# 4.2: Chemical Equations and Stoichiometry


$C_6H_{12}O_6 (s) + 6 O_2 (g) \rightarrow 6 CO_2 (g) + 6 H_2O (l) \label{4.2.1}$

Just before a chemistry exam, suppose a friend reminds you that glucose is the major fuel used by the human brain. You therefore decide to eat a candy bar to make sure that your brain does not run out of energy during the exam (even though there is no direct evidence that consumption of candy bars improves performance on chemistry exams). If a typical 2 oz candy bar contains the equivalent of 45.3 g of glucose and the glucose is completely converted to carbon dioxide during the exam, how many grams of carbon dioxide will you produce and exhale into the exam room?

The initial step in solving a problem of this type is to write the balanced chemical equation for the reaction.
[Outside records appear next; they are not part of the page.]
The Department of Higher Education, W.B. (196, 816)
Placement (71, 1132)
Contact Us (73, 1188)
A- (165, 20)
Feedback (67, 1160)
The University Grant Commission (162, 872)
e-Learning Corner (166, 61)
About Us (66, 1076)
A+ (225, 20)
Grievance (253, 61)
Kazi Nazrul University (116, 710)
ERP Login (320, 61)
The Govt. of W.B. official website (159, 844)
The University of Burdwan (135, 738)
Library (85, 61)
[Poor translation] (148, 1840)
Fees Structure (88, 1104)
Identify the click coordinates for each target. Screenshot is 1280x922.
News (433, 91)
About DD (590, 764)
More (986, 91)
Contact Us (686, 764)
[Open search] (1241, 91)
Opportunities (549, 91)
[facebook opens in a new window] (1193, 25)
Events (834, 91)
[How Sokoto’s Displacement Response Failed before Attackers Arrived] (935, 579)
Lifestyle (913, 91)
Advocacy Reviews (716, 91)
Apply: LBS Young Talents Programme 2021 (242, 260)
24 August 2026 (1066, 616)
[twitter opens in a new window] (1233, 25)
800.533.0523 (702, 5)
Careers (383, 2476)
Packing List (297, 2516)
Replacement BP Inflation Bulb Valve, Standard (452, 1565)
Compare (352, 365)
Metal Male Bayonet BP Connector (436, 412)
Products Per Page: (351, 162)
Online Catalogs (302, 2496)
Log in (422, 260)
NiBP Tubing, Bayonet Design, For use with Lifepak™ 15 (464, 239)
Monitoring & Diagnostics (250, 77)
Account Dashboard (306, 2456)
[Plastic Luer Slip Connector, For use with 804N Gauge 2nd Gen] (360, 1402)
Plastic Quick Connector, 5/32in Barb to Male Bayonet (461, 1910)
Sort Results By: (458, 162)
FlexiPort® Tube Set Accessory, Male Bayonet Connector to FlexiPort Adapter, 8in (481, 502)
Inspection shows that it is balanced as written, so the strategy outlined in , can be adapted as follows:

1. Use the molar mass of glucose (to one decimal place, 180.2 g/mol) to determine the number of moles of glucose in the candy bar:

$moles \, glucose = 45.3 \, g \, glucose \times {1 \, mol \, glucose \over 180.2 \, g \, glucose } = 0.251 \, mol \, glucose$

2. According to the balanced chemical equation, 6 mol of CO2 is produced per mole of glucose; the mole ratio of CO2 to glucose is therefore 6:1. The number of moles of CO2 produced is thus

$moles \, CO_2 = mol \, glucose \times {6 \, mol \, CO_2 \over 1 \, mol \, glucose }$

$= 0.251 \, mol \, glucose \times {6 \, mol \, CO_2 \over 1 \, mol \, glucose }$

$= 1.51 \, mol \, CO_2$

3. Use the molar mass of CO2 (44.010 g/mol) to calculate the mass of CO2 corresponding to 1.51 mol of CO2:

$mass\, of\, CO_2 = 1.51 \, mol \, CO_2 \times {44.010 \, g \, CO_2 \over 1 \, mol \, CO_2} = 66.5 \, g \, CO_2$

$45.3 \, g \, glucose \times {1 \, mol \, glucose \over 180.2 \, g \, glucose} \times {6 \, mol \, CO_2 \over 1 \, mol \, glucose} \times {44.010 \, g \, CO_2 \over 1 \, mol \, CO_2} = 66.4 \, g \, CO_2$

Discrepancies between the two values are attributed to rounding errors resulting from using stepwise calculations in steps 1–3. (For more information about rounding and significant digits, see Essential Skills 1 in , .) This amount of gaseous carbon dioxide occupies an enormous volume—more than 33 L. Similar methods can be used to calculate the amount of oxygen consumed or the amount of water produced.

The balanced chemical equation was used to calculate the mass of product that is formed from a certain amount of reactant. It can also be used to determine the masses of reactants that are necessary to form a certain amount of product or, as shown in Example 11, the mass of one reactant that is required to consume a given mass of another reactant.

Quantitative calculations that involve the stoichiometry of reactions in solution use volumes of solutions of known concentration instead of masses of reactants or products. The coefficients in the balanced chemical equation tell how many moles of reactants are needed and how many moles of product can be produced.